Indeed. Stephens’ goal in parodying the worst of the dumb-horny-kids genre is clear, and his exuberance even admirable. But even the sluttiest, most flaming homosexuals should be offended by the caricatures personified by Nico (Jonah Blechman, the only returning lead cast member), Andy (Jake Mosser), Griff (Aaron Michael Davies), and Jarod (Jimmy Clabots). Stephens’ idea of lowball humor includes an actual shot of low balls—hanging out of a trannie’s skirt and nearly down to her knees—as well as never-ending talk of wangs, buttholes, crabs, and fucking to the exclusion of all other subjects. How does this differ from, say, typical Kevin Smith dialogue? Well, Smith’s characters don’t act like 8-year-olds at a toy store. And they have genuine conversations. And if they’re talking about anal or even actually getting laid, there aren’t sound effects such as squishes or splats or horse whinnies or farts. But in Stephens’ films? These noises are a veritable soundtrack.
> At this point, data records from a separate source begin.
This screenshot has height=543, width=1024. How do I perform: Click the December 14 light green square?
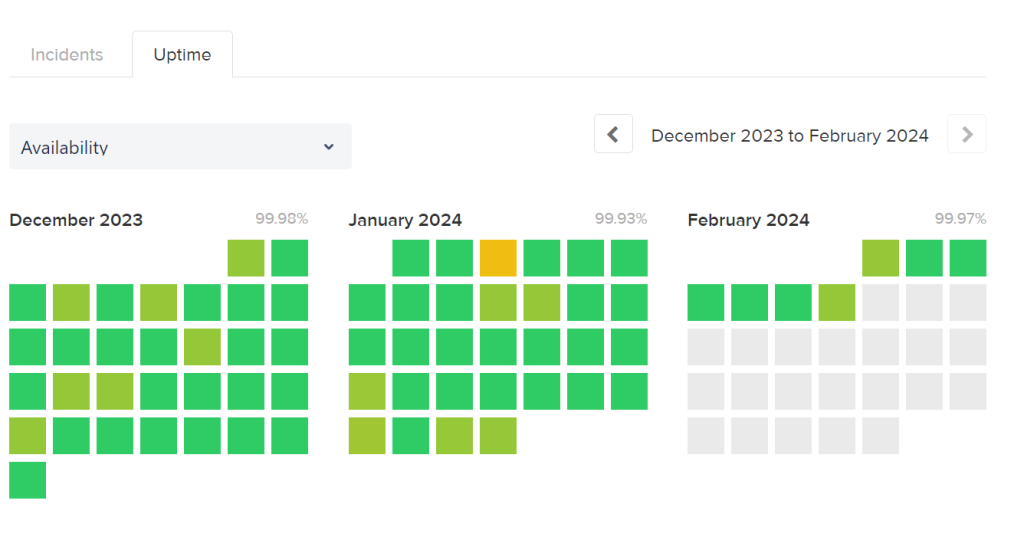[x=202, y=347]
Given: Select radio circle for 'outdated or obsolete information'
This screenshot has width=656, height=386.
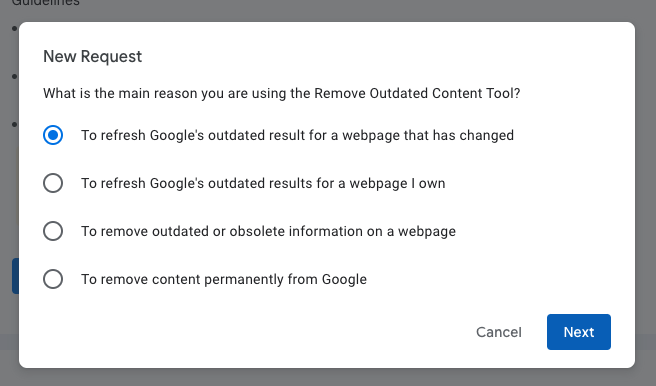Looking at the screenshot, I should click(x=53, y=231).
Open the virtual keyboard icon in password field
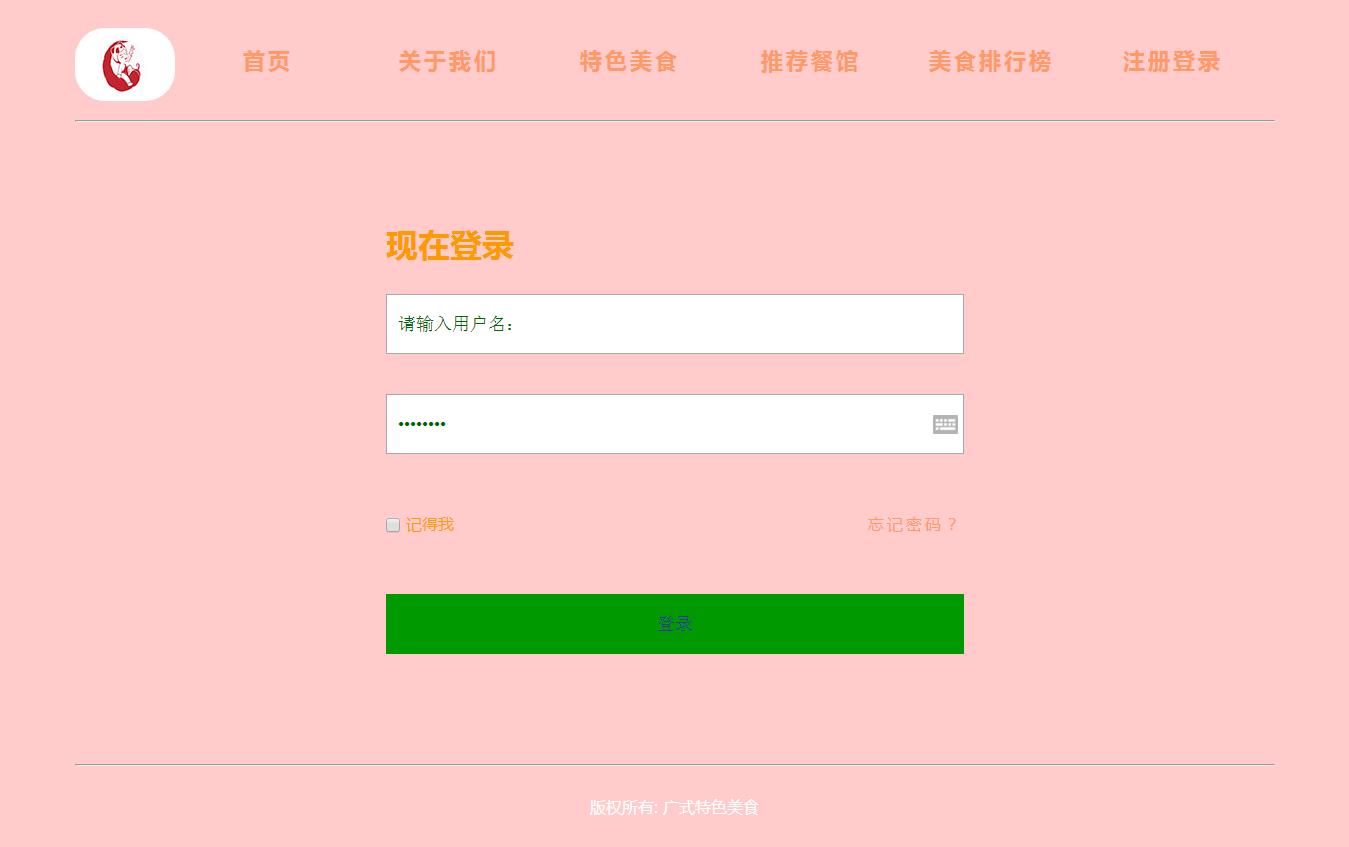This screenshot has width=1349, height=847. 945,424
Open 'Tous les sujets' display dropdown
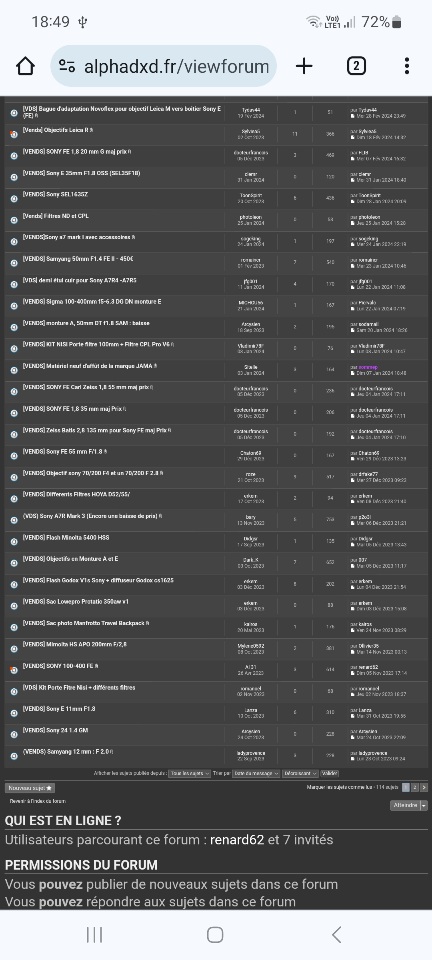The image size is (432, 960). click(x=190, y=774)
Stephens does choose an appropriate palette for his characters to romp in, the scenery and costumes all eye-popping candy colors whether they’re ogling seaside prospects or sleeping four to a fabulously linened bed, morning wood evident. The film also gets a boost of star power with a cameo from Perez Hilton, who is actually somewhat funny as a briefly reborn Christian who begs his gay men to “open your hearts and close your holes.” There’s also more of a story here than in the first movie, as the script focuses on two relationships, a committed one between Griff and Jarod that’s being tested by the beach’s “Gays Gone Wild” contest and a developing one that isn’t moving fast enough for Andy, who’s freaked by his new boyfriend’s inexperience.

The very best move that Stephens makes is restricting the character of Muffler (Ashlie Atkinson), a truly repulsive lesbian, to a few typically gross lines. But this still doesn’t redeem what’s ultimately a juvenile test of one’s stomach and patience. And just like at the end of Another Gay Movie, Another Gay Sequel promises to make the “franchise” a trilogy, with the third one bearing a name that would probably make even Smith wince: Another Gay Movie Strikes Back. As the lead foursome would trill, “Awkward!”